First cases linked to Iran
Some Pakistanis have criticised Iran for delaying information about the spread of the coronavirus after COVID-19 cases began to emerge in the Islamic Republic, thereby facilitating its spread to other countries.
Iranian authorities ignored doctors' warnings in December 2019 and January 2020 of an increasing number of patients with high fevers and lung infections in Qom, where many Pakistani pilgrims had travelled, Reuters reported.
The Iranian regime initially covered up news of the virus's spread to avoid impacting turnout at the February 2020 parliamentary elections, contend some analysts.
Instead of announcing quarantine measures, Iranian President Hassan Rouhani urged his compatriots to vote in the parliamentary polls.
In Pakistan, medics recorded the first two cases of COVID-19 on February 26, 2020. Both were linked to Iran. At the time, hundreds of Pakistani pilgrims were crossing through the Taftan border crossing daily to visit Shia shrines.
It is likely that many Pakistani pilgrims who contracted the infection had returned to Pakistan before February 26 because Iran "hid the information about the outbreak of coronavirus within its territory", the health official said.
Tehran did not deliver accurate information about the spread of the coronavirus to thousands of pilgrims visiting Iran, say private operators in Pakistan who manage pilgrimage tours to Iran.
"In early February [2020], rumours had already started in Iran about deaths due to coronavirus spread," Karachi-based travel agent Musawir Hussaini said in September. "But the Iranian regime hid the information from the public, particularly pilgrims from other countries, about the virus spread."
Because they had received no warning about the spread of the virus, pilgrims kept journeying to Iran until Tehran officially announced the outbreak and deaths on February 19, 2020, according to Hussaini.
Forced deportations
Following its attempt to hide the coronavirus outbreak, Tehran in February deported hundreds of Pakistani pilgrims without testing them for the virus.

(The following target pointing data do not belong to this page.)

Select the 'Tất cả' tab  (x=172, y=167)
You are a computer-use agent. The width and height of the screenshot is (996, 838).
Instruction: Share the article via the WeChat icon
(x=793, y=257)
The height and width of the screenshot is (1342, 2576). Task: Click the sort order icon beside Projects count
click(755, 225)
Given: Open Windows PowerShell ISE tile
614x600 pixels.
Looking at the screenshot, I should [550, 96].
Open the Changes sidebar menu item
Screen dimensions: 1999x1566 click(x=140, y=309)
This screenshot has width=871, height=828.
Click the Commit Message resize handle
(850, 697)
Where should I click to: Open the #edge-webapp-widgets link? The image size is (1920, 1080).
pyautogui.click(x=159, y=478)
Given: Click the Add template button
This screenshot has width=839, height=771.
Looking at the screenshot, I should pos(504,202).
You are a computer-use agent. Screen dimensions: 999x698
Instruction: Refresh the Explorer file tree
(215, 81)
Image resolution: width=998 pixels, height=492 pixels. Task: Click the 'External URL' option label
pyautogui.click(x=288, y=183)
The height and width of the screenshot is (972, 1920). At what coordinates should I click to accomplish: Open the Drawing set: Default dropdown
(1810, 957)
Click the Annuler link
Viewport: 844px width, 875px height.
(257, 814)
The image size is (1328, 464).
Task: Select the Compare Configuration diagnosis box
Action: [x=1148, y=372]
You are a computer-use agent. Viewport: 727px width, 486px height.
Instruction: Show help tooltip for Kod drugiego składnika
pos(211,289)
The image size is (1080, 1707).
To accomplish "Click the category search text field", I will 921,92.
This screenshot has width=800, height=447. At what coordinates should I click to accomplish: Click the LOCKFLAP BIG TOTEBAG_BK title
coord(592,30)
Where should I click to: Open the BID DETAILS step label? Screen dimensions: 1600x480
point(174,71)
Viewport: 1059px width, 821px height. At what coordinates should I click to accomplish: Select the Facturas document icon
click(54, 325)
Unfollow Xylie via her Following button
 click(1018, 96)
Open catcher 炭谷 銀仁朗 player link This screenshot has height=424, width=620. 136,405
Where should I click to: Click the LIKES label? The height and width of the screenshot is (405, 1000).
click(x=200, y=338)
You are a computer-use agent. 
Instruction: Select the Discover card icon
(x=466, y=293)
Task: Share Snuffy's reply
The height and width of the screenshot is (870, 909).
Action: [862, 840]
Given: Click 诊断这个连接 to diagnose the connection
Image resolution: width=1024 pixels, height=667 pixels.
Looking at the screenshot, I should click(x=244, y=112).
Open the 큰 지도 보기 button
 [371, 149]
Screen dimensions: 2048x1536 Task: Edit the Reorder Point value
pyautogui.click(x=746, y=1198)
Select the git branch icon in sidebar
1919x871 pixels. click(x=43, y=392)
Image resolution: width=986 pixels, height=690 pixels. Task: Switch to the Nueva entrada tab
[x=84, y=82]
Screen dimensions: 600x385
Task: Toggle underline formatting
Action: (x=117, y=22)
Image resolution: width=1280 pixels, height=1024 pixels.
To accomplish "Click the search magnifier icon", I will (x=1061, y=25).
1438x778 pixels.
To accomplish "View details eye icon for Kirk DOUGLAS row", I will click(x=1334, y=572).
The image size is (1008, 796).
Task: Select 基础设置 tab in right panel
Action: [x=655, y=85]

As infections in Iran began to rise rapidly, Pakistani authorities sealed the border with Iran on March 16, 2020. By April 2020, medics could trace 51% of COVID-19 patients infected in Pakistan back to those pilgrims.
Iran funneled about 5,000 Pakistani nationals through the border in Balochistan despite Islamabad's request to wait until coronavirus quarantine facilities were ready for them, Foreign Minister Shah Mahmood Qureshi said in May 2020.
"I spoke with the Iranian foreign minister and requested time to make arrangements [for the Pakistani Shia pilgrims]," Qureshi said during a National Assembly session then.
After the Iranian regime said it could not co-operate on the timing, "Pakistan had no option but to receive its nationals," he said.
Many Pakistani pilgrims said that Iranian authorities arrested and forcibly deported them.
"We went to Mashhad, Iran, for a pilgrimage," said Muhamad Hussain of Hangu district in Khyber Pakhtunkhwa, in March 2020. "But the authorities there arrested us and bundled us into buses that brought us to the Taftan border crossing."
Iranian authorities were blaming pilgrims like him for the outbreak and denying them proper access to health care, said Hussain.